The Expertise Requested:

• Bachelor’s degree in computer science, information technology, cybersecurity, or a related field or demonstrated equivalent experience.
• Have or willingness to achieve industry-recognized certifications such as Certified Information Systems Security Professional (CISSP), Certified Information Security Manager (CISM), Certified Ethical Hacker (CEH), and Certified Cloud Security Professional (CCSP).
• Knowledge of major cloud platforms such as AWS, Azure, including experience with cloud security services and configuration management.
• Some experience using scripting languages (e.g., Python, Bash) with a focus on automating security controls.

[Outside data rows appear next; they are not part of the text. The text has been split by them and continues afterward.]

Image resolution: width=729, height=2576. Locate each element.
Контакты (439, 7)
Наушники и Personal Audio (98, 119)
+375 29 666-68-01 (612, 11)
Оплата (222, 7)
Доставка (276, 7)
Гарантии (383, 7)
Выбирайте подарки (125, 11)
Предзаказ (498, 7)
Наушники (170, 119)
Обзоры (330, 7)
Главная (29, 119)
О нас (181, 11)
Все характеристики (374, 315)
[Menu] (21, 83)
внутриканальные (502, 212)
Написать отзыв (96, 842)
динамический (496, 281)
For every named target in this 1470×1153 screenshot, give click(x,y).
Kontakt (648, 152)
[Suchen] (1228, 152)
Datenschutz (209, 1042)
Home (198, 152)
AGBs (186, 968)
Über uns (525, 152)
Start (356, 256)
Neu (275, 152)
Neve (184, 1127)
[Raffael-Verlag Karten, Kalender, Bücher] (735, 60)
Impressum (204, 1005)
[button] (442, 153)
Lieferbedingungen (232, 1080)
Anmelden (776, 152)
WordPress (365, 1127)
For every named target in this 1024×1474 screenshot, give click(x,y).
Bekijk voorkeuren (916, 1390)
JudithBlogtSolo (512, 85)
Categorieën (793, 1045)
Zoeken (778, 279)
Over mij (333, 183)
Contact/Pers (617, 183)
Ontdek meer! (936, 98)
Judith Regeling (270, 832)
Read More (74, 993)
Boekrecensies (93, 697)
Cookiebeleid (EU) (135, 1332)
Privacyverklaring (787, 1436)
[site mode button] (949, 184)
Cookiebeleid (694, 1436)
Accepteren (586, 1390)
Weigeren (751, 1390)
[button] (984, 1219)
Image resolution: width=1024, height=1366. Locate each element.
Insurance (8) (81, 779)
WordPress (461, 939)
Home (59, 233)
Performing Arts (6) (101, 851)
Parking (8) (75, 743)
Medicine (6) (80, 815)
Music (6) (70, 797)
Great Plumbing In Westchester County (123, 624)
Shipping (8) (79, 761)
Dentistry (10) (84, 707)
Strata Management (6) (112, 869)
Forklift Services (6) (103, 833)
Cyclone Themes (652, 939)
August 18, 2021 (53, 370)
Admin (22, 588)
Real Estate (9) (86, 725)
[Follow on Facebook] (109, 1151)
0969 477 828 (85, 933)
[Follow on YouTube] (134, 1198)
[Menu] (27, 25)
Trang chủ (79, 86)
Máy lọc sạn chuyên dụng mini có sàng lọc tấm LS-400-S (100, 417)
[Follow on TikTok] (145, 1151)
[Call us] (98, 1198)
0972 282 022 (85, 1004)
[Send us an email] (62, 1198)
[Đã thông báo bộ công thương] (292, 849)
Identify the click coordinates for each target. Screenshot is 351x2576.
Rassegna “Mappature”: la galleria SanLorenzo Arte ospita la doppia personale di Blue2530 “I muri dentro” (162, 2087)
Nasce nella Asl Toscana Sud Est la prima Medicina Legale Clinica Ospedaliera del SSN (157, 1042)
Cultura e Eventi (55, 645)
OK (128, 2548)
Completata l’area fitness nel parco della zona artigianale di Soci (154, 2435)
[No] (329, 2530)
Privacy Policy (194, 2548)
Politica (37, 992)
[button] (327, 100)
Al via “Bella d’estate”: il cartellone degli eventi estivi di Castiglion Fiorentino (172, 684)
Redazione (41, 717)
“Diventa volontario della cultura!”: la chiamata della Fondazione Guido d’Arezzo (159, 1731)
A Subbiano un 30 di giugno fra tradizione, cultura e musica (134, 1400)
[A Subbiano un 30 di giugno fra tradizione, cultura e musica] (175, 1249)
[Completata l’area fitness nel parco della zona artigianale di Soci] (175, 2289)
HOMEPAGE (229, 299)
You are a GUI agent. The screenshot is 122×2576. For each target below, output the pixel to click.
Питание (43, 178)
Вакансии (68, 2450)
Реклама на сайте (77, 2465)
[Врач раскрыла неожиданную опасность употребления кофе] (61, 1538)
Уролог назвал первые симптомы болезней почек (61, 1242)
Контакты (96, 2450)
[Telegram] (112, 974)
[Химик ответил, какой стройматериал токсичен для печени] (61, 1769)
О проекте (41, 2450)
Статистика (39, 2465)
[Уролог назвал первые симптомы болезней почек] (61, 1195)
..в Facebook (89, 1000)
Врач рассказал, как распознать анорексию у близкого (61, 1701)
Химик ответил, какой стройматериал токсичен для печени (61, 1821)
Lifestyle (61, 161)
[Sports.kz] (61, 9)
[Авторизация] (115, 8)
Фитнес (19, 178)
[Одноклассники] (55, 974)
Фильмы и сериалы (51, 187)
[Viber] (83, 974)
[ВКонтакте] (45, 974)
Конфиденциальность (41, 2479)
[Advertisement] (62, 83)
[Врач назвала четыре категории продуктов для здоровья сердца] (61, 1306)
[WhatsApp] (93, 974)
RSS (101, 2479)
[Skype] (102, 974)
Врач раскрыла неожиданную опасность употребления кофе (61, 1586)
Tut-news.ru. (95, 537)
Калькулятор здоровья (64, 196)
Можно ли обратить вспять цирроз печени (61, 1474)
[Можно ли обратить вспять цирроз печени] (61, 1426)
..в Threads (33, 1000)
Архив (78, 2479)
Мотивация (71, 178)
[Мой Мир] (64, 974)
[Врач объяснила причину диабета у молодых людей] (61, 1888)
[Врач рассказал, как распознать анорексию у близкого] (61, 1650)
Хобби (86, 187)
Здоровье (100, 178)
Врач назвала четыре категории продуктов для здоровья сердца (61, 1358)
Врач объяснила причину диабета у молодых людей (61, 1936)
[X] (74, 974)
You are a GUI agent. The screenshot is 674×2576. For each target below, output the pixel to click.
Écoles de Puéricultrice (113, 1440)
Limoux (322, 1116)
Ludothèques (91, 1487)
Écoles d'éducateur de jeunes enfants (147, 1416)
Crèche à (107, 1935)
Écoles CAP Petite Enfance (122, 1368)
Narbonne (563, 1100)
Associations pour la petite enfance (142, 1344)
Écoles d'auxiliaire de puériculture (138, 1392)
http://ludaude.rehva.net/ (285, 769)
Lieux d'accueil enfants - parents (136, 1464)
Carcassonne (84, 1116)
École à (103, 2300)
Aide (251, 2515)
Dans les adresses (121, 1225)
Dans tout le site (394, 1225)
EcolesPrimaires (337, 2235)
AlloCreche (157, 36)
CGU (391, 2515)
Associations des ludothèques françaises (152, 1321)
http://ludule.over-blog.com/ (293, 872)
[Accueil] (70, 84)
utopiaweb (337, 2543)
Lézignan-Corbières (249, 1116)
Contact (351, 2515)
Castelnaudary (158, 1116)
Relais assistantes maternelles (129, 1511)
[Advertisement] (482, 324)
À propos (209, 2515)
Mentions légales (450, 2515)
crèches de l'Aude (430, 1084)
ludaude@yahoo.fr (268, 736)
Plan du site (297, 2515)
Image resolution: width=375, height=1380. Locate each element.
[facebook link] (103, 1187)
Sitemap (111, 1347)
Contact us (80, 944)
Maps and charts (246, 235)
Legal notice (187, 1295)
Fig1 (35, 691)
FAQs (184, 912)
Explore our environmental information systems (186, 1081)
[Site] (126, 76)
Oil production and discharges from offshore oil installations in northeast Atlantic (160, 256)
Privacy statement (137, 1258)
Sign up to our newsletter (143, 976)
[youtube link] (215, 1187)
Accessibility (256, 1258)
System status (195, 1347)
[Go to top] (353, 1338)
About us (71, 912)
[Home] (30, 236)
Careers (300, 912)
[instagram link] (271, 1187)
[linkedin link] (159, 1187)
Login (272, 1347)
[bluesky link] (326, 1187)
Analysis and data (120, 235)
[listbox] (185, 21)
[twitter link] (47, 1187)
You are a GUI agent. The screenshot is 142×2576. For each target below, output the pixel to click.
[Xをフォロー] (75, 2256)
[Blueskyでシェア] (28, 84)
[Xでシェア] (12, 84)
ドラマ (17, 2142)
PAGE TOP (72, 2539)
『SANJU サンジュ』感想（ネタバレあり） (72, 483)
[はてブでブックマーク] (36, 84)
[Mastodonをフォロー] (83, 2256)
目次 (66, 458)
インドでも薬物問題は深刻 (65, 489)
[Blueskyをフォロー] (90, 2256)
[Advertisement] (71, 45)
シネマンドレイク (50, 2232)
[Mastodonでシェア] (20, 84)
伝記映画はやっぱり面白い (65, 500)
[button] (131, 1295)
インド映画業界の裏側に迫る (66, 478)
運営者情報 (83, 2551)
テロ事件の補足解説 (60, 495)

• Familiarity with container security best practices, orchestration platforms (e.g., Kubernetes), container runtime security, and related tools (e.g., container scanning tools).
• Some experience or familiarity with vulnerability scanning and assessment tools for cloud, containers, and big data systems, and the ability to interpret and prioritize the results.
• Understanding of security principles, best practices, and common vulnerabilities in cloud environments, big data systems, and container technologies (e.g., Kubernetes, Docker)
• Understanding of basic security testing methods and technologies, including penetration testing, web application security assessments, vulnerability assessments, etc
• Understanding of security monitoring tools, intrusion detection systems, and the ability to analyze logs to detect and respond to security incidents.
• Skills to assess and prioritize vulnerabilities based on risk factors, business impact, and industry standards.
• Strong analytical and problem-solving skills to identify root causes of vulnerabilities and work collaboratively with teams to remediate them.
• Effective communication skills, both written and verbal, to interact with technical and non-technical stakeholders, present findings, and provide security recommendations.
• The ability to stay current with evolving cloud, big data, and container security trends, and adapt to new technologies and emerging threats.
• Agile project management skills to manage vulnerability assessments, remediation efforts, and ongoing security initiatives.
• Collaborative attitude, willingness to work in cross-functional teams, and a commitment to a culture of security within the organization.